We Interrupt this Sunday afternoon to bring you a special announcement.

Filed under: Just Yaks — Random Yak @ 12:59 pm on June 6, 2010

A reading from The Yak’s Big Book of Garden Wisdom:

“If it’s on fire, you should probably unplug it and/or turn it off.”

I don’t normally blog on Sundays, but for an ox in a ditch, I’ll make an exception.

I was sitting in my office working on a pleasant project when the contractor who recently fixed up the house across the street (To flip. In a bad market.  Should have been my first clue.) showed up to maintain the lawn.  The house is vacant, you see, and although they used cheap sod (which doesn’t look nearly as nice as my own recently-redone swath of green, but I digress) it does occasionally want a clip.  In itself, nothing unusual there.

The contractor went around the corner into the garage, pulled out the mower, and cranked it up … at which point the machine belched out a cloud of acrid-looking smoke larger than the contractor’s F-250 pickup.  About four times larger.  The plume went up like a mushroom cloud, to my amusement and the contractor’s dismay.

Two minutes later I, too, flipped to the dismay side of the aisle.  Because the contractor restarted the mower (sending up a second plume of epic proportions) and started mowing the lawn anyway – with the recalcitrant mower belching smoke like half the tribes of the American Southwest calling for reinforcements.  Seriously – the cannons at Antietam didn’t send up this much smoke.  Yet on and on our contractor friend mowed, blissfully ignoring the billowing clouds of carcinogens wafting across the lawn, over the house, and around the cul de sac.  At least, I assume there was ignoring going on.  At some points the smoke was so thick I couldn’t actually see across the street.

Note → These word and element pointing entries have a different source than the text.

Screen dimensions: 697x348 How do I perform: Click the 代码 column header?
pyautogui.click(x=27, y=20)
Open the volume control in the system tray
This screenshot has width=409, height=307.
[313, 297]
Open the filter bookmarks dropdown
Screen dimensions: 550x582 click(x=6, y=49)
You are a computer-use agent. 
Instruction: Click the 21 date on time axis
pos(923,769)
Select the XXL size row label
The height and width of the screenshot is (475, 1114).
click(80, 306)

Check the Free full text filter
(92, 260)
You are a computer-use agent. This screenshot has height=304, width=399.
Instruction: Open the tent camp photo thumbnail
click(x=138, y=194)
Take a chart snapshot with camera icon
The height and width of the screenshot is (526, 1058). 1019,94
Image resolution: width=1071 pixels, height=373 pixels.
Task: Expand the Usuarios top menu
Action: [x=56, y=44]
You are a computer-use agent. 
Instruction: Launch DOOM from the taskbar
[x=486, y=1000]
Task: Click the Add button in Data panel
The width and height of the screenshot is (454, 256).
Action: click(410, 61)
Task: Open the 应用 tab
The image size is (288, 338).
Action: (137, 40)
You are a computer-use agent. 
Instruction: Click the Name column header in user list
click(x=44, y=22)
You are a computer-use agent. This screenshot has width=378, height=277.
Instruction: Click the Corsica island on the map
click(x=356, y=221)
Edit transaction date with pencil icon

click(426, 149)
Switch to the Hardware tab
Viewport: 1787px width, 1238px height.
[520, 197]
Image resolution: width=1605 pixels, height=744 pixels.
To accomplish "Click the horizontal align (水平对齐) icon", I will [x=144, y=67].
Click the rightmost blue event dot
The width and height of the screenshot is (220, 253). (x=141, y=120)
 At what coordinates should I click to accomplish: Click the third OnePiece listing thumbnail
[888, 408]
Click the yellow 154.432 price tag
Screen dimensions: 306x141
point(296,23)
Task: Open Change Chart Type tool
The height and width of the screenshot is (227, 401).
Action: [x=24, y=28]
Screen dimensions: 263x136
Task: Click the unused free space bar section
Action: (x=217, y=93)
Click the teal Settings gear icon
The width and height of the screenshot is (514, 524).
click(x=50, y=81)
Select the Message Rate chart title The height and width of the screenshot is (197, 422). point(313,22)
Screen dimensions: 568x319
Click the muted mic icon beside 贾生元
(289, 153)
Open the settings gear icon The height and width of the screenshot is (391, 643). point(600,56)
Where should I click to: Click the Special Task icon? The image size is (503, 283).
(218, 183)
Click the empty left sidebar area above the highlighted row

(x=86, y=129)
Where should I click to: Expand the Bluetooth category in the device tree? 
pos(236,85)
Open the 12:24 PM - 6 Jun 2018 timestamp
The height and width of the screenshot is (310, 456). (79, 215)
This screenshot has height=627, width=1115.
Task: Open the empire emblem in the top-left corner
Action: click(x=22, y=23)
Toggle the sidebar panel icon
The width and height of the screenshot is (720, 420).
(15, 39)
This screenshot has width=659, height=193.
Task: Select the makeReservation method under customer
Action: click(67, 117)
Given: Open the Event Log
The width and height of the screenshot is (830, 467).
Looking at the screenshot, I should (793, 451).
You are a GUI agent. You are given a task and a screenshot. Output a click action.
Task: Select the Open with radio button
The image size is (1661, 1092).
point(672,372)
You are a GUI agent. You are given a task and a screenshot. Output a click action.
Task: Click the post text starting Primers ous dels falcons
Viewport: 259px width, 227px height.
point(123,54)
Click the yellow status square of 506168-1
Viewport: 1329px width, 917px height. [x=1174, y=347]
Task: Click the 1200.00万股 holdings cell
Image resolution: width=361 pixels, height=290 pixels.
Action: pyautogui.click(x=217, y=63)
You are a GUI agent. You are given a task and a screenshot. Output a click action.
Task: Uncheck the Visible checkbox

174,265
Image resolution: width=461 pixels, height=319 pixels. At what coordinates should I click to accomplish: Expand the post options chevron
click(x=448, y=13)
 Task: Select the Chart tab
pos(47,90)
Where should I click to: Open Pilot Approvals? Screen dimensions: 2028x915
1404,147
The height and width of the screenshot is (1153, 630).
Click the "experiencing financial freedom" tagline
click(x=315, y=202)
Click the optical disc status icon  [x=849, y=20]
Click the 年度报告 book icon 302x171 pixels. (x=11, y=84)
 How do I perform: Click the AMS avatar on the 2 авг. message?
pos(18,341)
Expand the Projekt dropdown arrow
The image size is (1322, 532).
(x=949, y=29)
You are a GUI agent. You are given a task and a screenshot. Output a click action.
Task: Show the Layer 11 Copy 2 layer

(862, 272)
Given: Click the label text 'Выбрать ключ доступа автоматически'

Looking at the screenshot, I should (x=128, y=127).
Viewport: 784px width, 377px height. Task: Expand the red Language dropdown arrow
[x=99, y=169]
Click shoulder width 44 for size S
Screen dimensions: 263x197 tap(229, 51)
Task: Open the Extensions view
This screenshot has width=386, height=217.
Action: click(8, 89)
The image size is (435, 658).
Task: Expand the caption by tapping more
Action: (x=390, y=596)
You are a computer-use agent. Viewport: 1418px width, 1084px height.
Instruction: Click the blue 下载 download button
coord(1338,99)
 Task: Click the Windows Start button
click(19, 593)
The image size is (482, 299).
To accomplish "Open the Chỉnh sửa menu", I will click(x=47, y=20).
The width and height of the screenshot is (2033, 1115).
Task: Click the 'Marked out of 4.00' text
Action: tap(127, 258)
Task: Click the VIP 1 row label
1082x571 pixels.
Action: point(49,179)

By the end, the contractor was literally running across the lawn, apparently hoping to finish the job before the mower either quit working or exploded in flames.  I watched from the office window, not sure whether to place my money on terminate or incinerate – or both.

Fortunately, the lawn is small (much smaller than mine, due to the wedge-shaped lots and the fact that said contractor turned half the front lawn into ugly_garden_lined_with_rocks_001 rather than sodding the whole thing) and by some miracle the mower actually managed to survive the job.  As I write, the contractor is loading the unruly machine into the F-250, hopefully for a much-needed ride to some garden tool E.R.

That or there’s a civil war re-enactment somewhere that needs a stand-in for the cannon.